What if Capita was a general practice…

News yesterday that NHS England had extended Capita’s contract to continue providing primary care support services was met with horror from many GPs.

By extending the contract, NHS England is essentially rewarding ‘failure’, as the BMA put it, and a private company taking money from the NHS is less accountable than GPs.

For the past seven years, Primary Care Support England – the service Capita is responsible for running – has failed to provide GPs with the support they need. GPs had to wait until it was too late for their pension statements, practices failed to transfer patient records in time, GPs were unable to register on the list of performers and any attempt to contact a PCSE advisor took half a day off and a lot of patience. The very fact that a trial was in place to escalate queries when they passed the 40-day mark suggests that the past seven years have not been a resounding success.

It shows the folly of the idea that the private sector is more effective for the NHS. For private companies, efficiency means meeting contract specifications in the most cost-effective way. I don’t think Capita actually lived up to the contract (and the National Audit Office agreed), but NHS England are apparently happy with their job.

Compare that with their attitude towards GPs, where they demand face-to-face access, which GPs already do and it’s not even written in the contract; where GPs also have to deal with more regulators like the CQC and GMC; and where the contracts are so ambiguous that they don’t know if they have to be physically present on the premises or not on Saturdays. Yet GPs routinely provide services beyond their contract.
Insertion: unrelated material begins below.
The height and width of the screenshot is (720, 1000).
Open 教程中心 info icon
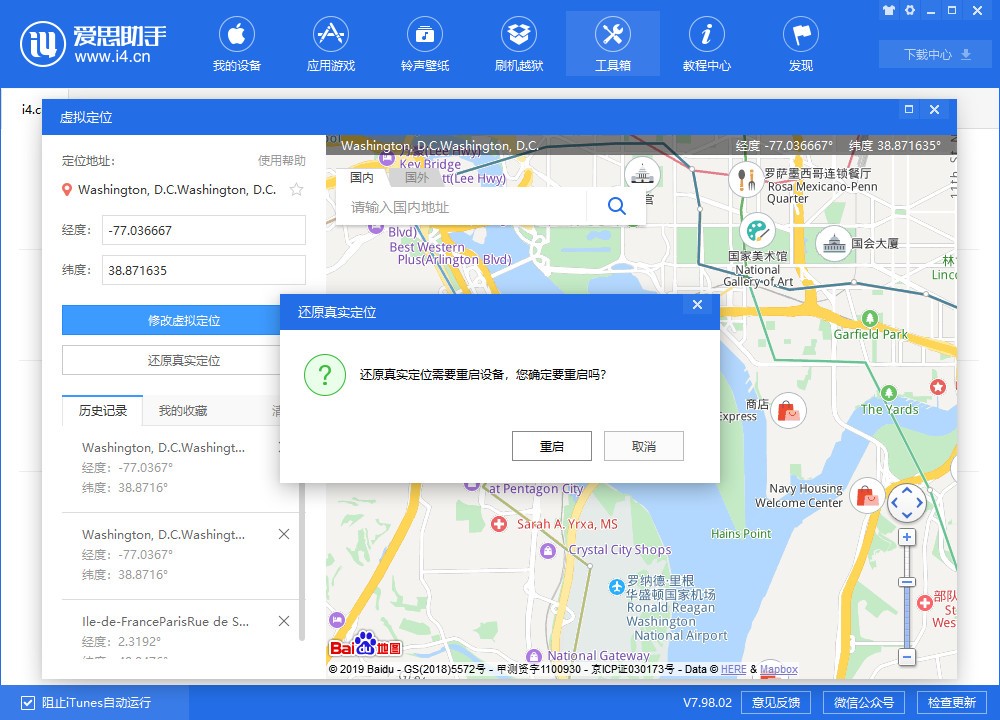[707, 45]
What if Capita was a general practice? We would see NHS England slap monthly breach of contract notices, we would see weekly press releases about how Capita is to start responding to customers within three months, and we would see at least two regulators drop their registration in the year.

Perhaps NHS England will start applying the same principles to GP practices that they are now applying in Capita. So the next Daily Mail headline screaming how terrible access to GPs is will hopefully be met with a statement from NHS England: ‘We are delighted to announce a pilot so that any patient calling for 40 continuous days can call a dedicated number (which will also not receive an answer).’